::: BLOCO DE TEXTO

Há muito que um conto – ou uma obra literária – não tomava de assalto e acalorava os debates sobre alguma dinâmica de algum elemento da contemporaneidade como fez “Cat person”, de Kristen Roupenian, que, no caso, escancarou a liquidez dos relacionamentos nos tempos de cólera e Tinder. Publicado dia 11 de dezembro na New Yorker, o texto narra a história de Margot, uma balconista de cinema, que se apaixona por Robert, um homem mais velho que vai à bombonière para comprar Red Vines e pipoca – uma escolha incomum, como pontua a moça.
As críticas, e também as defesas, se debruçam sobre a maneira como Roupenian construiu Margot: uma mulher capaz de rejeitar o cara de quem era a fim por não achar que ele pudesse atender às suas expectativas. E estava certa. Depois que é “rejeitado”, Robert mostra que não era assim tão legal e o breve relacionamento termina por mensagem de texto com Margot sendo chamada de puta.
‘A maneira como as mulheres respondem em situações sexuais desconfortáveis está pronta para escrutínio’.
A escritora, que teve os direitos do seu livro You know you want this adquiridos pela Companhia das Letras após batalha com a Intrínseca, foi acusada também de gordofobia devido aos comentários que Margot faz sobre o corpo de Robert. Segundo Rhiannon Lucy Cosslett, colunista do The Guardian, a maneira como “Cat person” se tornou viral demonstra como ainda é raro e chocante um texto literário explorar a vida sexual das mulheres. “A maneira como as mulheres respondem em situações sexuais desconfortáveis está pronta para escrutínio”, comentou Cosslett que, no mesmo texto, afirma: “o olhar feminino e sua avaliação sobre os corpos masculinos é um território estrangeiro em boa parte da ficção contemporânea”.
Margot é uma personagem ambígua como qualquer ser humano real ou ficcional. Não se discute, por exemplo, a afirmação pejorativa de Brás Cubas que disse que Eugênia era bonita mas coxa. Machado, um exímio narrador, fez de seu personagem um sujeito dúbio e cheio de falhas à guisa de gente de carne e osso. Elena Ferrante faz o mesmo em seus livros, elevando o olhar feminino ao patamar do status quo e reiterando o papel individual da mulher. É algo que vai muito além do “meu corpo, minhas regras”, abrangendo uma noção de autonomia que, infelizmente, nem todos os homens são capazes de compreender.

::::::

**ENUNCIADO DA TAREFA:** Imprima, sem nenhuma alteração, o trecho do texto acima sobre o conto “Cat person” que começa nas palavras “As críticas, e” e termina logo depois de “pronta para escrutínio’.”.

::: LINHAS FORNECIDAS

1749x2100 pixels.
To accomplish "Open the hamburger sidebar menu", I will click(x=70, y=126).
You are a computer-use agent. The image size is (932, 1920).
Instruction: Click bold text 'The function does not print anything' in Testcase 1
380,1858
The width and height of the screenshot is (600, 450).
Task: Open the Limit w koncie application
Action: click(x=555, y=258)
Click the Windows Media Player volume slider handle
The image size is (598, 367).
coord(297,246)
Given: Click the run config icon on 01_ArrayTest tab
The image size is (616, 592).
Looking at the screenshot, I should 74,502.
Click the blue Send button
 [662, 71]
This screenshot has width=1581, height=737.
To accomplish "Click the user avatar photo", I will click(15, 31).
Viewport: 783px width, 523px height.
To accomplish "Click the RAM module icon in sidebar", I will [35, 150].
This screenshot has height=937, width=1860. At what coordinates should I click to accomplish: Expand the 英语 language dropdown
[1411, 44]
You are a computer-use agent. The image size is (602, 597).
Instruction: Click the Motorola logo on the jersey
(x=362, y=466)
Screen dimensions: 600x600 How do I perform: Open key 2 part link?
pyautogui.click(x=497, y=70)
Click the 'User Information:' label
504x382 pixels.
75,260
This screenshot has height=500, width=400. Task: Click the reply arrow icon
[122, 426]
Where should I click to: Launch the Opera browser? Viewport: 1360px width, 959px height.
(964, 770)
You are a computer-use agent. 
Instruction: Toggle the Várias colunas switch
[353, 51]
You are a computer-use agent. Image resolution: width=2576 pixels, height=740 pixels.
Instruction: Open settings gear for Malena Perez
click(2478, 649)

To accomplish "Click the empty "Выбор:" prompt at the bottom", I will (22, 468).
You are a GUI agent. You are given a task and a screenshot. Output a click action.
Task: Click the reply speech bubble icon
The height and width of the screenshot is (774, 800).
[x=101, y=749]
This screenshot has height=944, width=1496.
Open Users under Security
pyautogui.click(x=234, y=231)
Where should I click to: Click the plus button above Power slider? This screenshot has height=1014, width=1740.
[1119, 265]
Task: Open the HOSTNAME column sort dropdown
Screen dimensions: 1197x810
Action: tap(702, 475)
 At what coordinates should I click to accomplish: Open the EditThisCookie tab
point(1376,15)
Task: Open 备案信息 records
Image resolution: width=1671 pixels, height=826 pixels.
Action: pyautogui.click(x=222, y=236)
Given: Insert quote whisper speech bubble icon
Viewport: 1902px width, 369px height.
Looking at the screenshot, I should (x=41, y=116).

::::::

**RESPOSTA:**
As críticas, e também as defesas, se debruçam sobre a maneira como Roupenian construiu Margot: uma mulher capaz de rejeitar o cara de quem era a fim por não achar que ele pudesse atender às suas expectativas. E estava certa. Depois que é “rejeitado”, Robert mostra que não era assim tão legal e o breve relacionamento termina por mensagem de texto com Margot sendo chamada de puta.
‘A maneira como as mulheres respondem em situações sexuais desconfortáveis está pronta para escrutínio’.